Menurut dokumen yang diserahkan ke parlemen pada hari Selasa (14/2/2023), Kazuo Ueda, mantan anggota dewan kebijakan Bank Jepang (BOJ) yang berusia 71 tahun, akan menggantikan presiden saat ini Haruhiko Kuroda, yang masa jabatan lima tahun keduanya berakhir pada 8 April mendatang.
Pergantian kepemimpinan ini menandai akhir sejarah eksperimen moneter Kuroda selama satu dekade yang berusaha mengejutkan publik dari pola pikir deflasi, dan pada akhirnya dapat menyelaraskan Jepang dengan ekonomi besar lainnya menuju suku bunga yang lebih tinggi. Dengan inflasi yang melebihi target BOJ 2%, Ueda menghadapi tugas rumit untuk menormalkan kebijakan ultra-longgar berkepanjangan yang telah mengundang kritik publik yang meningkat karena mendistorsi fungsi pasar dan menghancurkan margin bank.
Analis memperkirakan Ueda, yang telah memperingatkan bahaya kenaikan suku bunga prematur di masa lalu, untuk menunda pengetatan kebijakan moneter. Tapi dia mungkin lebih tertarik daripada pendahulunya untuk memutar kembali kontrol kurva imbal hasil (YCC), kerangka kerja kompleks yang menggabungkan suku bunga jangka pendek negatif dengan batas imbal hasil obligasi 0,5%, mengingat komentarnya di masa lalu yang menandai kelemahan potensial.
Menurut Naomi Muguruma, ekonom pasar senior di Mitsubishi UFJ Morgan Stanley Securities, Ueda diharapkan menekankan pada teori dan analisis empiris dalam mengarahkan kebijakan moneter.
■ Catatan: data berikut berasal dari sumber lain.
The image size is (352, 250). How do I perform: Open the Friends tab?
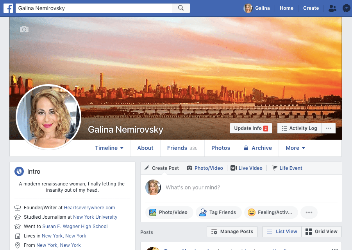point(182,148)
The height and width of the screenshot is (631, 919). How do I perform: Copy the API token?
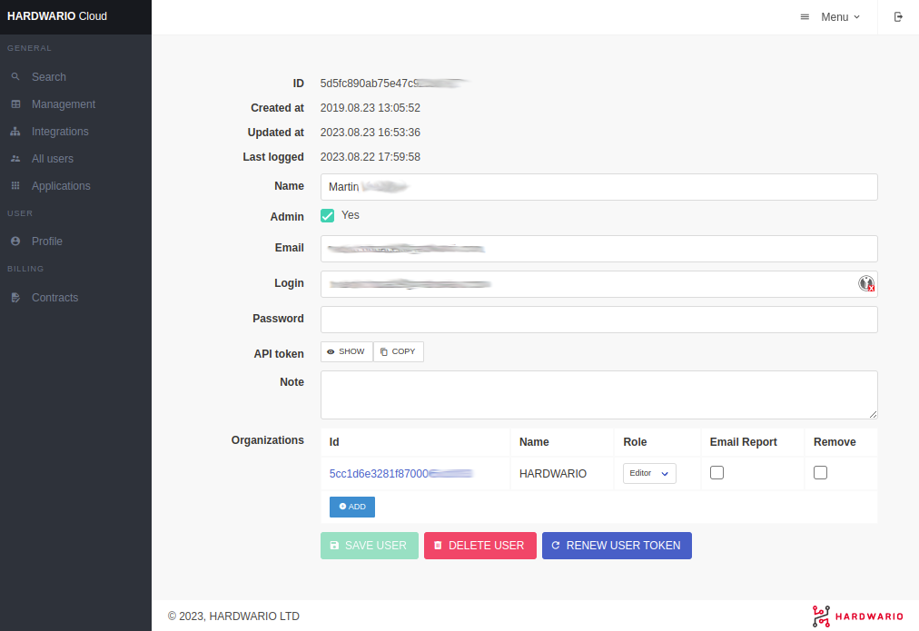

Para analis juga mengatakan bahwa Ueda yang memimpin akan memudahkan BOJ untuk keluar dari stimulus saat ini daripada pilihan seperti Amamiya, yang memainkan peran kunci dalam menyusun kebijakan Kuroda. Keputusan ini pun mendorong Yen naik 0,46% menjadi 131,82 per dolar pada hari Selasa dan imbal hasil obligasi pemerintah Jepang (JGB) 10 tahun bertahan di atas batas 0,5% BOJ.